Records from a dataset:
▬▬▬▬▬▬

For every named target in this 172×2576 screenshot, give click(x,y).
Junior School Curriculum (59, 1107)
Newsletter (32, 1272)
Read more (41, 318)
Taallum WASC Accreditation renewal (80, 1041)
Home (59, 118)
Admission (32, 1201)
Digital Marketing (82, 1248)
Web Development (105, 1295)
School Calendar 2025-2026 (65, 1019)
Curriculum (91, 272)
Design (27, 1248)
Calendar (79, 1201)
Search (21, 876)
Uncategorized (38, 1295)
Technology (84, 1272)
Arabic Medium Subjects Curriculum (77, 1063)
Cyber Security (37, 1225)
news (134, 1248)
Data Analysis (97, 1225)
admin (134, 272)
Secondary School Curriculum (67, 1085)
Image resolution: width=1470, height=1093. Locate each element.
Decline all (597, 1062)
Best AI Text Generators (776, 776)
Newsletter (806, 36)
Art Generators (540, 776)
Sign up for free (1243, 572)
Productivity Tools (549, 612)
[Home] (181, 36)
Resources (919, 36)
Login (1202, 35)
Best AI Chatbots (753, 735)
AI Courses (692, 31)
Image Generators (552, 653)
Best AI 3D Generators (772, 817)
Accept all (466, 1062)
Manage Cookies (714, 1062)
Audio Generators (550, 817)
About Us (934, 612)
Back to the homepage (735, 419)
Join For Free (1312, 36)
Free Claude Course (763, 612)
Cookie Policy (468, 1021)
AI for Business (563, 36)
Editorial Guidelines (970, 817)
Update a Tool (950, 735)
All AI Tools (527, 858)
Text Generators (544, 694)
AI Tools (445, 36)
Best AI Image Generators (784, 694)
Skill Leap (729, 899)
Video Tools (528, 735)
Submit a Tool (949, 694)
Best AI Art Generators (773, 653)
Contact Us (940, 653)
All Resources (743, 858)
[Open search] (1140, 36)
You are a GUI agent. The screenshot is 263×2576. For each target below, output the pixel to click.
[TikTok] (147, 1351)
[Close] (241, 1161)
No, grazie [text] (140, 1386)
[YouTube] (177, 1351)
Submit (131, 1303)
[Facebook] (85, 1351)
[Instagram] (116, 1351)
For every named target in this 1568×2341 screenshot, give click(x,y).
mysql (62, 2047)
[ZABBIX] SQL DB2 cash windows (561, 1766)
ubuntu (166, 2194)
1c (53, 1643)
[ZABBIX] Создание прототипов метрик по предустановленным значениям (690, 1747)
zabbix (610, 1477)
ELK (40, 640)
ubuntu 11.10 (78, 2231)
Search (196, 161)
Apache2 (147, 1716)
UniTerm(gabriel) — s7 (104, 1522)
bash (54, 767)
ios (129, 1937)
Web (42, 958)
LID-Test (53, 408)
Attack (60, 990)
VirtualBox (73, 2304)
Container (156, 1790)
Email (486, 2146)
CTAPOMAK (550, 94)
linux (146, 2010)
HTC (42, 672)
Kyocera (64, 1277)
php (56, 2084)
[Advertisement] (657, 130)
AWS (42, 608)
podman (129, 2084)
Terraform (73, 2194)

▬▬▬▬▬▬

▶ [About this task]:
In the entries above, find the line with "Calendar (79, 1201)" and the line with "Newsletter (806, 36)", then restate word for word both of them and every line between, with nothing more.

▶ [Response to this exercise]:
Calendar (79, 1201)
Search (21, 876)
Uncategorized (38, 1295)
Technology (84, 1272)
Arabic Medium Subjects Curriculum (77, 1063)
Cyber Security (37, 1225)
news (134, 1248)
Data Analysis (97, 1225)
admin (134, 272)
Secondary School Curriculum (67, 1085)
Image resolution: width=1470, height=1093. Locate each element.
Decline all (597, 1062)
Best AI Text Generators (776, 776)
Newsletter (806, 36)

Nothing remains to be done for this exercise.